Zygomycosis (also known as phycomycosis or mucormycosis) is the most common and the most virulent fungal disease involving the orbit. The specific fungal genus involved is usually Mucor or Rhizopus. These fungi, belonging to the class Zygomycetes, almost always extend into the orbit from an adjacent sinus or the nasal cavity. The fungi invade blood vessel walls, producing thrombosing vasculitis. The resultant tissue necrosis promotes further fungal invasion.
Patients commonly present with proptosis and an orbital apex syndrome (internal and external ophthalmoplegia, ptosis, decreased corneal sensation, and decreased vision). Ascending infection may result in cavernous sinus thrombosis (Fig 4-5). Because of the thrombosing vasculitis, the infection may not produce significant orbital inflammation and an unusually white and quiet eye should prompt concern for orbital ischemia.

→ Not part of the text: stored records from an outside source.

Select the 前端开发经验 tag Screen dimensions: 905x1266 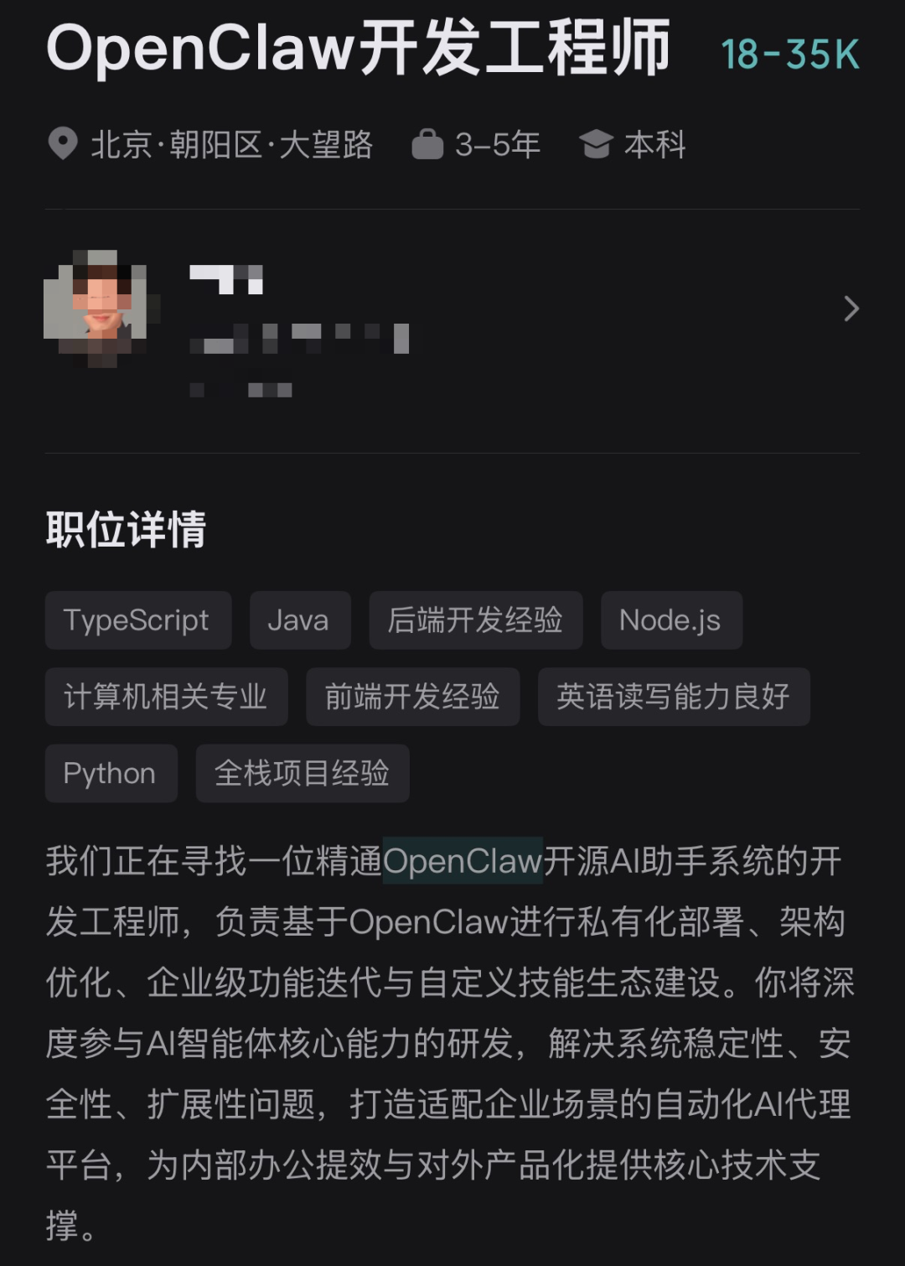(413, 697)
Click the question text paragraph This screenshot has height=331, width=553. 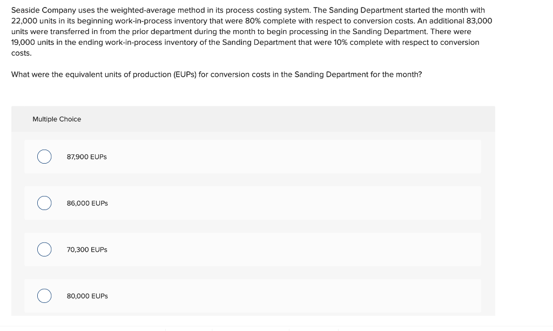point(252,31)
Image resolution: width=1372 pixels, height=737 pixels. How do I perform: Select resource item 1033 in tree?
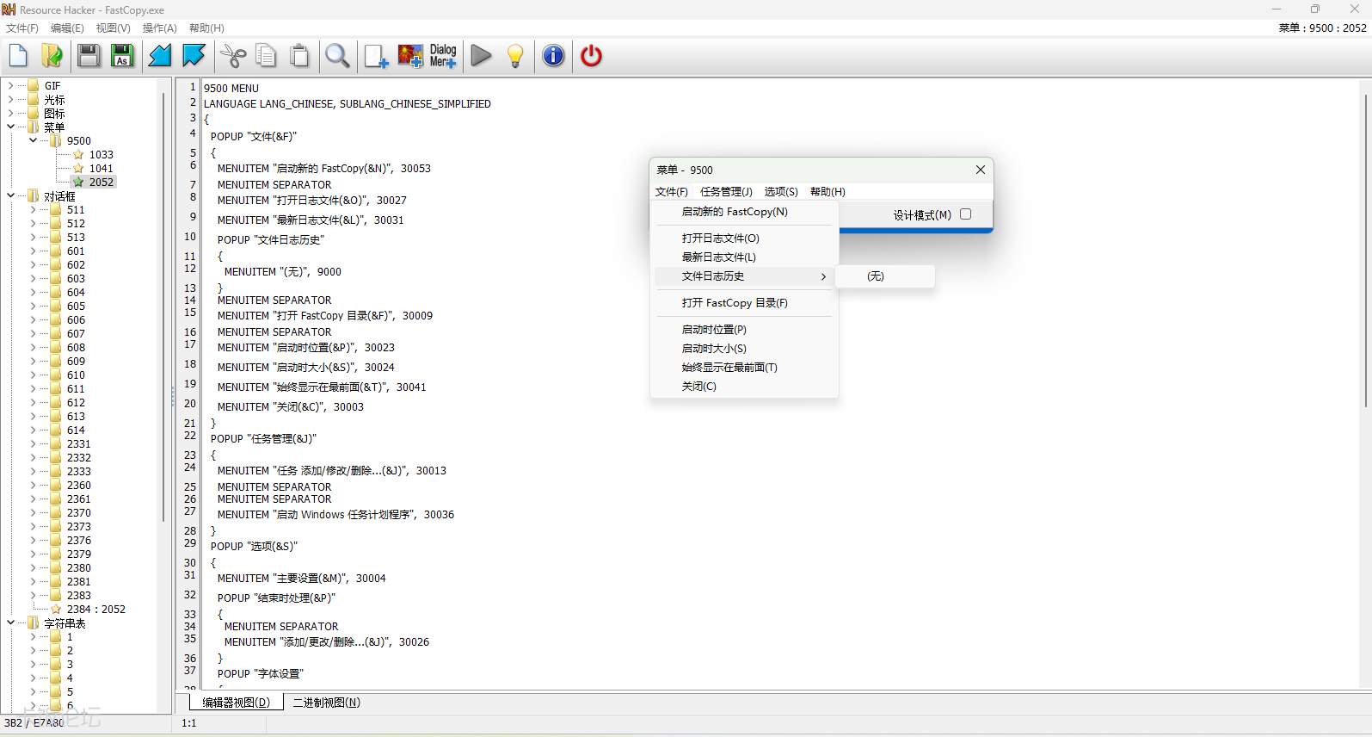point(101,155)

Predisposing factors include systemic disease with associated metabolic acidosis, diabetes mellitus, malignancies, and treatment with antimetabolites or steroids. Biopsy of the necrotic-appearing tissues in the nasopharynx, involved sinus, or orbit confirms the diagnosis and shows nonseptate, large branching hyphae that stain with hematoxylin-eosin, unlike most fungi (see the discussion of zygomycosis in BCSC Section 5, Neuro-Ophthalmology).
Figure 4-5 Right-sided sino-orbital zygomycosis in a patient with diabetic ketoacidosis. A, In this photograph, complete right upper eyelid ptosis and ophthalmoplegia are present in the patient. B, Wide surgical debridement consisting of orbital exenteration and sinus surgery was life-saving. CT (C) and MRI (D) axial scans show orbital and sinus involvement as well as cavernous sinus thrombosis (arrow).
(Courtesy of Bobby S. Korn, MD, PhD.)
Treatment should include a multidisciplinary team to address any underlying predisposing disease, perform wide surgical debridement, and administer antifungal therapy. Diabetic ketoacidosis, in particular, requires prompt correction; this condition produces more free serum iron, thought to be central for fungal pathogenesis. Antifungal therapy may consist of IV or liposomal amphotericin B; posaconazole or voriconazole may be used in patients who cannot tolerate the adverse effects of amphotericin. In addition, retrobulbar injection of amphotericin B may be considered. Adjunctive treatments include hyperbaric oxygen therapy. Despite aggressive surgical debridement, including exenteration, the prognosis for survival remains poor and often depends on whether the underlying systemic predisposing disease is immediately treatable.